Andere aan Ennia toe te rekenen uitlatingen in de media die afbreuk zouden doen aan de goede naam van Progressive, heeft Progressive niet genoemd. Bij pleidooi heeft zij nog verwezen naar telefonische mededelingen van medewerkers van Ennia aan klanten, maar deze verwijzing is onvoldoende specifiek, gaat niet gepaard met een voldoende specifiek bewijsaanbod en is bovendien tardief.
Het was niet onrechtmatig om aan de ontheffing van de premie-incasso de instructie te verbinden dat polishouders poliswijzigingen en claims rechtstreeks met Ennia moesten opnemen en om de ontheffing door middel van een advertentie in de krant onder de aandacht van de polishouders te brengen. Deze maatregelen waren in redelijkheid noodzakelijk voor een ordelijk verloop van de ontheffing.

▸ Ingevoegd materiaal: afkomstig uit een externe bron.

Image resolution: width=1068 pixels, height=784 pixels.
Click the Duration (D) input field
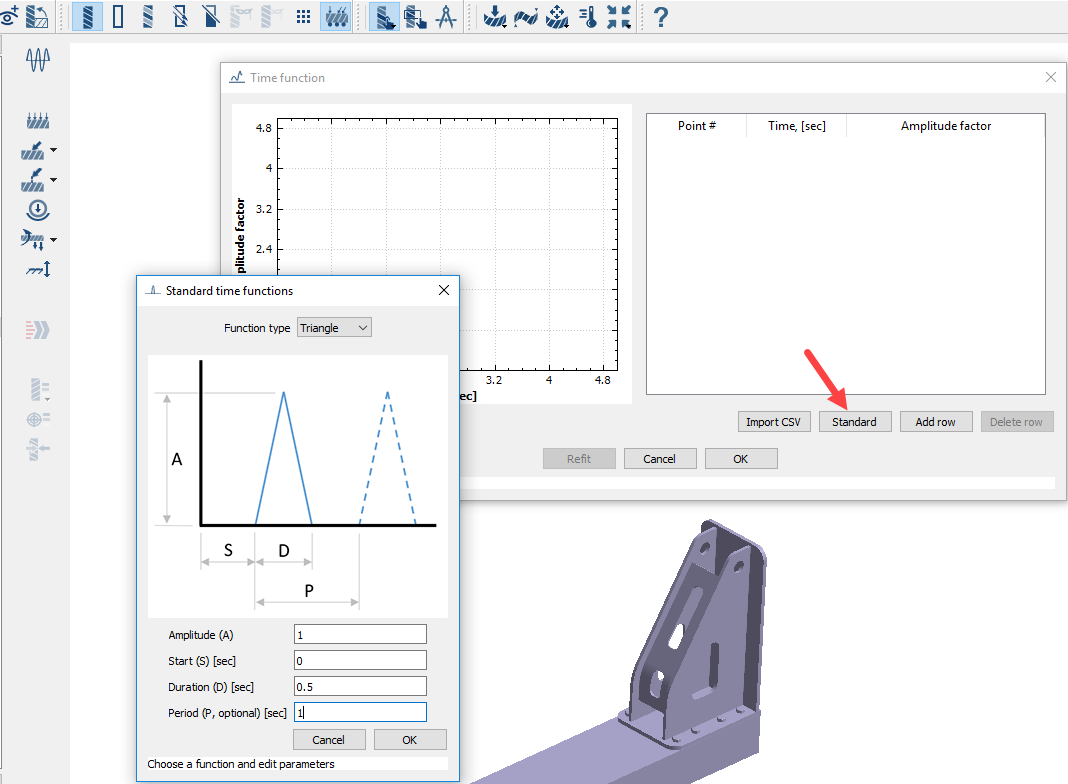360,686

De grieven III en IV falen.
3.7 Grief V heeft geen zelfstandige betekenis. Er is geen reden voor ambtshalve vernietiging van het bestreden vonnis. Het dient te worden bevestigd. Progressive zal als de in het ongelijk gestelde partij worden veroordeeld in de proceskosten in hoger beroep.

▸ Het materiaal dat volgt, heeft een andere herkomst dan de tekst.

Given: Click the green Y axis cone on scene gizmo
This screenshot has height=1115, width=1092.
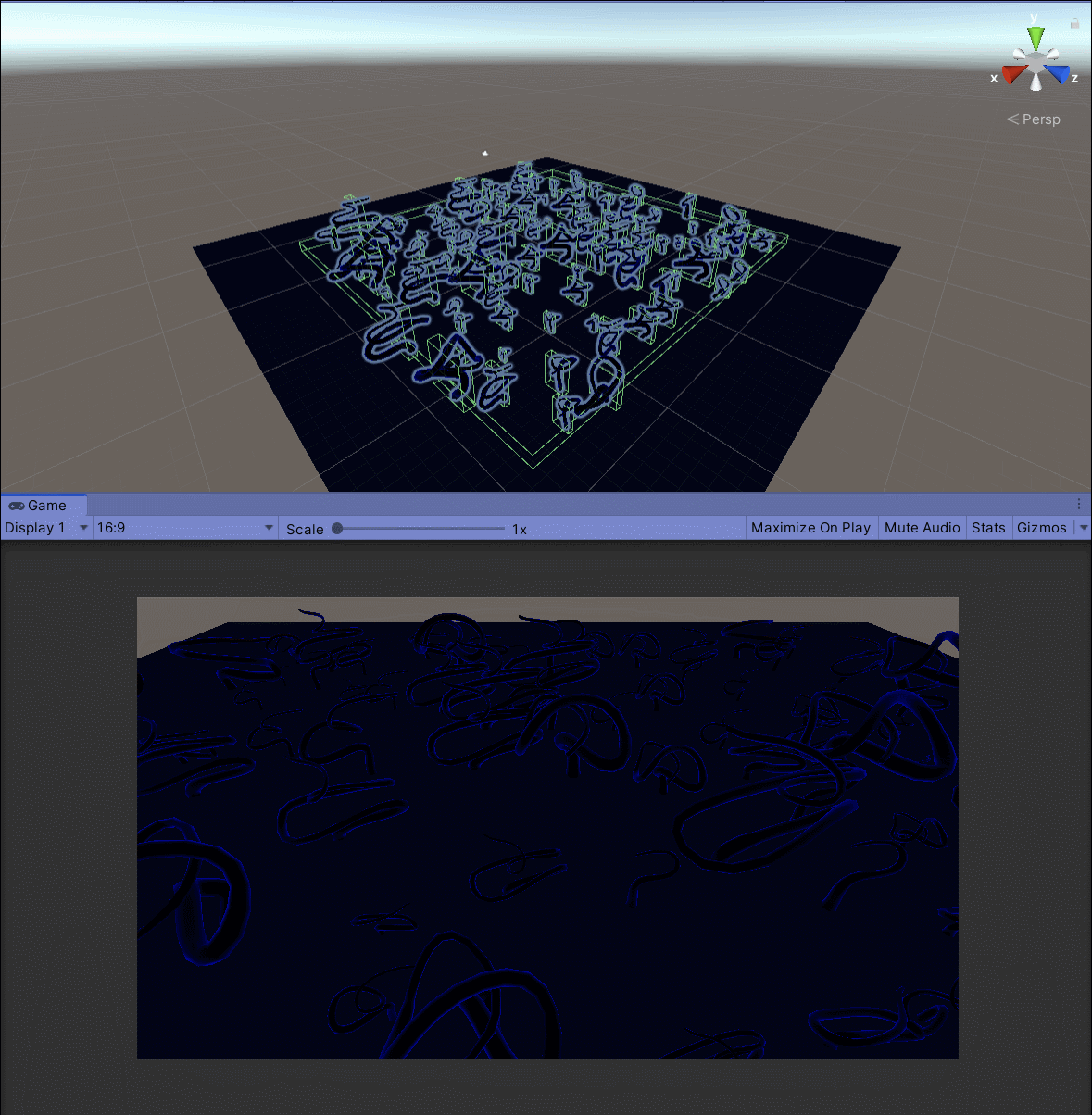Looking at the screenshot, I should 1036,39.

Zoals gevorderd, zal aan de proceskostenveroordeling een veroordeling tot betaling van wettelijke rente worden verbonden en zal het vonnis wat dat betreft uitvoerbaar bij voorraad worden verklaard.
BESLISSING:
Het Hof:
bevestigt het vonnis waarvan beroep;
veroordeelt Progressive in de kosten van dit hoger beroep, aan de zijde van Ennia gevallen en tot op heden begroot op NAF. 346,13 aan verschotten en NAF. 5.100,00 aan salaris voor de gemachtigde, te vermeerderen met de wettelijke rente over deze bedragen vanaf 9 februari 2010 tot de dag van voldoening;
verklaart voornoemde veroordeling uitvoerbaar bij voorraad.
Dit vonnis is gewezen door mrs. G.C.C. Lewin, E.M. van der Bunt en J.P. de Haan, leden van het Gemeenschappelijk Hof van Justitie van de Nederlandse Antillen en Aruba en ter openbare terechtzitting van het Hof op Curaçao uitgesproken op 26 januari 2010 in tegenwoordigheid van de griffier.